MeshRendezvousService wraps the existing interest and similar-user protocol as a discovery helper. It registers the public slskdn-mesh-v1 interest tag, gets similar users, and can opportunistically probe discovered users for capability descriptors. Probing is disabled by default so the helper remains passive unless the application chooses active discovery.

  1. Distributed-network interoperability audit

No new distributed wire format was added. The implementation keeps upstream-compatible distributed message handling, can carry distributed (D) connections over type-1 obfuscated framing when both peers advertise compatible metadata, and uses the normal peer-message channel for slskdN capability negotiation. This avoids coupling overlay discovery to parent/child distributed search routing and preserves compatibility with clients that only understand the public Soulseek distributed network.

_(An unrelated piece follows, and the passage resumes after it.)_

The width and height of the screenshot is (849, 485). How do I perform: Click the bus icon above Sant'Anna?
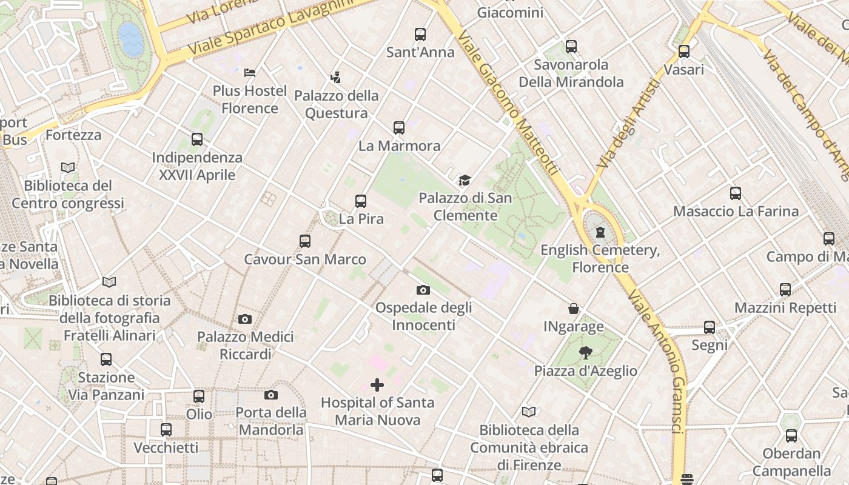[x=420, y=35]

  1. Full parser count-hardening pass

The shared ProtocolCountReader now supports server and peer message readers. The pass covers high-risk repeated-count parsers used by search responses, browse responses, folder contents, room joins, room lists, private room user lists, and room tickers. Existing missing-data behavior is preserved where tests depended on MessageReadException; impossible counts and mismatched parallel room lists fail closed with MessageException.

  1. Documentation and test coverage

The implementation has focused unit coverage for capability envelope round trips, registry updates, Ed25519 signing and verification, rendezvous probing, wishlist scheduling, and parser hardening. Existing distributed-network tests remain the compatibility guard for the upstream message path.

License Notes

The upstream merge did not change this fork's declared package license: GPL-3.0-only remains in the project metadata and packaged LICENSE/NOTICE files remain included.

The new Ed25519 implementation adds BouncyCastle.Cryptography 2.6.2. NuGet metadata lists it under the MIT license, which is compatible with this GPL-3.0-only distribution model; it does not require changing the fork license. No credential material or generated secrets are committed by these changes.